The second point I wish to highlight is that not wanting to marry a freshy in my opnion is a right, and I don’t think its wrong to have this belief. Its the same as saying I don’t want to marry a gori (which most aapne say) because at the end of the day your living in this country aren’t you? There are many reasons as to why someone wouldn’t want to marry one from back home and a lot to consider. So I think it is wrong to forbid one from saying they don’t want to marry a freshy. Both of our parents were from Pak weren’t they? Of course they wouldn’t mind marrying each other but why should we have to marry from pak just because they did? Theres a whole world out there outside of pak and we should explore it, the worlds our oyster, Allah made us into tribes and nations so that we may know on another and marry from each other not so we stay seperated. Im not saying we shouldn’t marry from Pak im just stating that in my opinion we shouldnt be judging anyone who says they don’t want to marry a freshy. I think its freedom of expression to allow people to have their beliefs. I think Ill stop here Im sure you get what Im trying to say...:)

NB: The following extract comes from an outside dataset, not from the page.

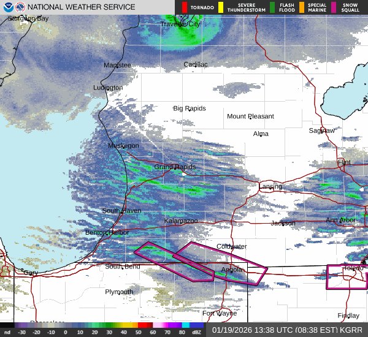
Task: Select the magenta Snow Squall legend swatch
Action: (335, 7)
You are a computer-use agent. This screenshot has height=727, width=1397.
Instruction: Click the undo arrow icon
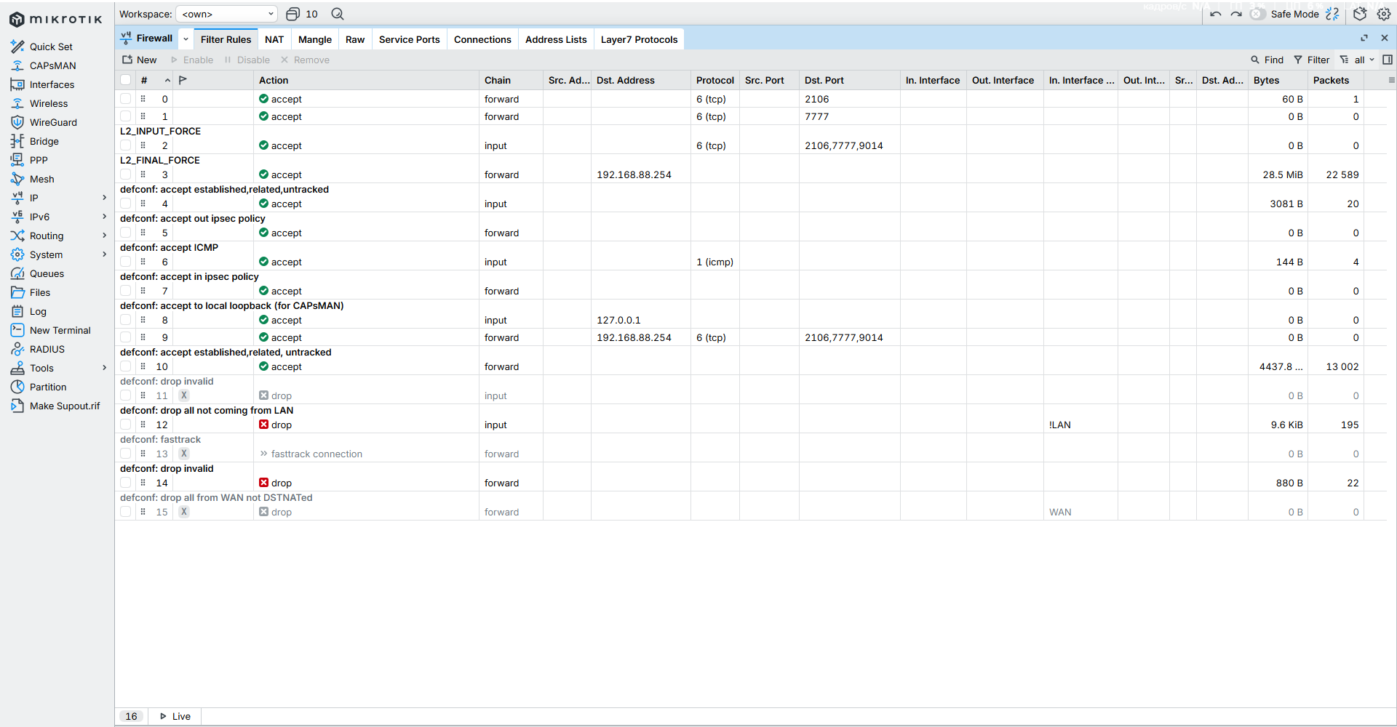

PS. I dont believe people in Pak are uneducated or bad people, MashAllah there are alot of good ones there just like any other country but like I said there are additional factors one has to consider.




I agree!

I havnt read all the replies on this thread but I personally think it is important to marry someone you click with, also someone whose character pleases you and someone who is steadfast in their Deen, a potential spouse must have a good attitude, be financially independent and have a certain level of maturity (not too serious but not too laid-back).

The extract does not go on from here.